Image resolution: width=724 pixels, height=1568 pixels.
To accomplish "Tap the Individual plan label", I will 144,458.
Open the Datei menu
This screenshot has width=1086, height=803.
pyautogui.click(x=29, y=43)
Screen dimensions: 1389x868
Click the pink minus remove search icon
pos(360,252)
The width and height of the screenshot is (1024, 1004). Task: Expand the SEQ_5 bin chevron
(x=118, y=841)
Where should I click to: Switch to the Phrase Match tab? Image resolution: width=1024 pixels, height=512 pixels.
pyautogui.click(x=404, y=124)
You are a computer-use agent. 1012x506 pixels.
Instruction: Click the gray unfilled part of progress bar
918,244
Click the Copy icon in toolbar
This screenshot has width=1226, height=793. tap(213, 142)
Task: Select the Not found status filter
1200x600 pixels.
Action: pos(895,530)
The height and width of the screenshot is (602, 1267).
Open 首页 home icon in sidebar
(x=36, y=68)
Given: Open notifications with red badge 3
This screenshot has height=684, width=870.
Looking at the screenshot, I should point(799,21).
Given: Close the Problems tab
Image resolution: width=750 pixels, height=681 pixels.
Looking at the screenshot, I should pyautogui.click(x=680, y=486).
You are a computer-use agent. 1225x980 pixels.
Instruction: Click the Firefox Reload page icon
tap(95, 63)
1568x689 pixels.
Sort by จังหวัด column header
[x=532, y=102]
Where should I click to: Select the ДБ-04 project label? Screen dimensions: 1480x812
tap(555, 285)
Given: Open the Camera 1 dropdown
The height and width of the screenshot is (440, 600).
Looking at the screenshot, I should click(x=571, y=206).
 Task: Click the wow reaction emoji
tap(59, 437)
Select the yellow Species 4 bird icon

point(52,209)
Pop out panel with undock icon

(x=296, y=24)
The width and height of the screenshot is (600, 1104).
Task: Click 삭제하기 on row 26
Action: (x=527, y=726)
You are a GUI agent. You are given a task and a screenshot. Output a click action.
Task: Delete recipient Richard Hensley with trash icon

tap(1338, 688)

- - - - - - -

* WORK REQUIRED *
All of the material above should be restated verbatim.

* WRITTEN SOLUTION *
Image resolution: width=724 pixels, height=1568 pixels.
To accomplish "Tap the Individual plan label", I will 144,458.
Open the Datei menu
This screenshot has width=1086, height=803.
pyautogui.click(x=29, y=43)
Screen dimensions: 1389x868
Click the pink minus remove search icon
pos(360,252)
The width and height of the screenshot is (1024, 1004). Task: Expand the SEQ_5 bin chevron
(x=118, y=841)
Where should I click to: Switch to the Phrase Match tab? Image resolution: width=1024 pixels, height=512 pixels.
pyautogui.click(x=404, y=124)
You are a computer-use agent. 1012x506 pixels.
Instruction: Click the gray unfilled part of progress bar
918,244
Click the Copy icon in toolbar
This screenshot has width=1226, height=793. tap(213, 142)
Task: Select the Not found status filter
1200x600 pixels.
Action: pos(895,530)
The height and width of the screenshot is (602, 1267).
Open 首页 home icon in sidebar
(x=36, y=68)
Given: Open notifications with red badge 3
This screenshot has height=684, width=870.
Looking at the screenshot, I should point(799,21).
Given: Close the Problems tab
Image resolution: width=750 pixels, height=681 pixels.
Looking at the screenshot, I should pyautogui.click(x=680, y=486).
You are a computer-use agent. 1225x980 pixels.
Instruction: Click the Firefox Reload page icon
tap(95, 63)
1568x689 pixels.
Sort by จังหวัด column header
[x=532, y=102]
Where should I click to: Select the ДБ-04 project label? Screen dimensions: 1480x812
tap(555, 285)
Given: Open the Camera 1 dropdown
The height and width of the screenshot is (440, 600).
Looking at the screenshot, I should click(x=571, y=206).
 Task: Click the wow reaction emoji
tap(59, 437)
Select the yellow Species 4 bird icon

point(52,209)
Pop out panel with undock icon

(x=296, y=24)
The width and height of the screenshot is (600, 1104).
Task: Click 삭제하기 on row 26
Action: (x=527, y=726)
You are a GUI agent. You are given a task and a screenshot. Output a click action.
Task: Delete recipient Richard Hensley with trash icon

tap(1338, 688)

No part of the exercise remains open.